Nearby stood our waitress, waiting for orders with tears of blood flowing from her eyes. She was wearing a skin corset, that is, a corset whose dozens of opposing hooks, between which dark-red-and-black silk fabric was stretched, went into her actual skin in two rows up and down her back. I stared at the hooks, goggle-eyed.

“First round’s on me!” crowed Gina. “Let’s raise a glass of the favorite drink of Aleister Crowley, the Great Beast! To Debbie and Chip! Absinthe for everyone!”

“Could I please have a wine cooler?” asked someone timidly.

“I’d like a Budweiser Chelada,” said someone else to the torture waitress. “Do you have Budweiser Cheladas? Those ones that come in cans?”

“Pimm’s Cup,” said my college friend Ellis, a good-looking dentist.

Ellis pretends to be a Brit, doing an accent he learned from
Masterpiece Theatre
, but his deal is he won’t admit he’s not English no matter what you say—despite the fact that his
parents were born and bred in Teaneck, N.J. The mother chews enormous wads of bubblegum-flavored bubblegum. Though technically a prosthodontics specialist, Ellis is really more of a method actor. He never drops his English persona, going so far as to eat cottage pie, Marmite and large jars of pickled onions; he even leaves his bottom teeth slightly crooked. He makes annual trips to London, ostensibly to “see some West End theater” but really for language immersion, honing the accent. I think he tries to pass there, and where he fails he makes adjustments.
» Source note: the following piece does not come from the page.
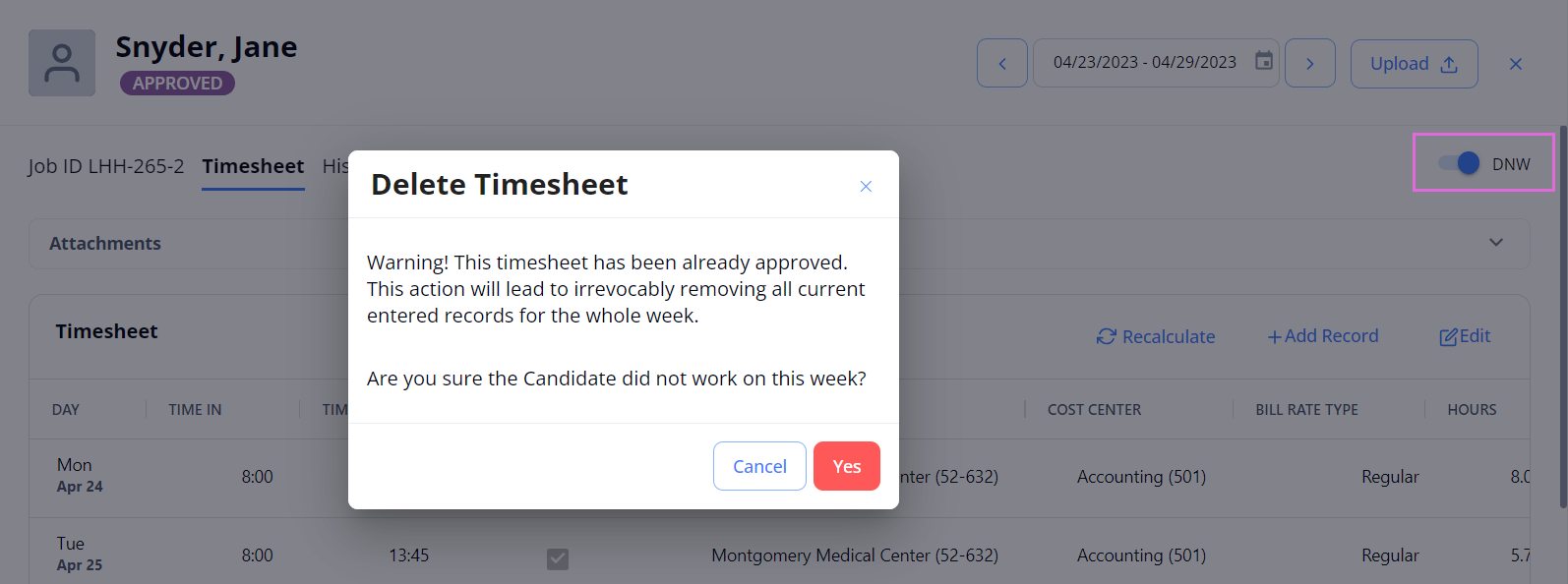The height and width of the screenshot is (584, 1568).
Task: Toggle the DNW switch
Action: pyautogui.click(x=1460, y=163)
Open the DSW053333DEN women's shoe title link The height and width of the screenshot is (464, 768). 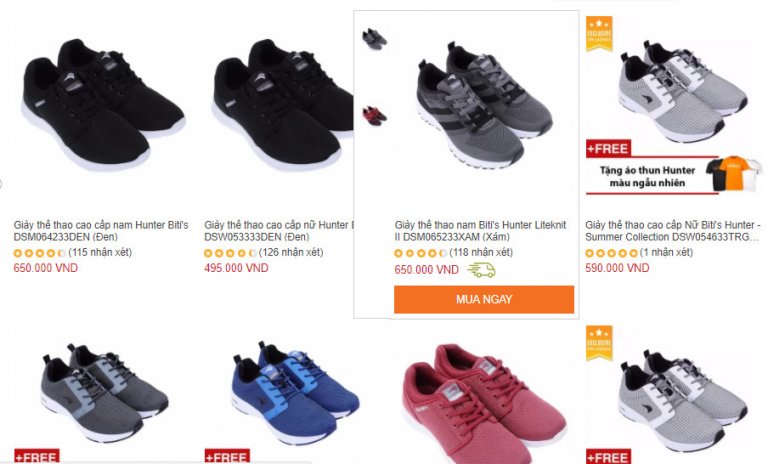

The upshot is it works perfectly for him, here in the Golden State, where based on his Englishman status he sleeps with dozens of women.

No one was jumping onto Gina’s pretentious absinthe bandwagon. Everyone was annoyed they even had to be there in the first place, all they’d signed on for was a harmless bachelorette party and instead here they were at the Plague Death Tavern, where rooms off the main area had blood-dripping signs in visceral designs that read
RAVAGE
,
BLACK
TUMOR,
and
PUSTULE
.

Also, the cover charge wasn’t nothing.

I sympathized with my guests, hell, I agreed with them, so that when it was Gina’s turn to make a bathroom run I smiled at their plan to get back at her. And when we did—before too long—file into the private space referred to as the Ravage Room, several of us were feeling better than we’d felt before, newly brimful of liquid courage.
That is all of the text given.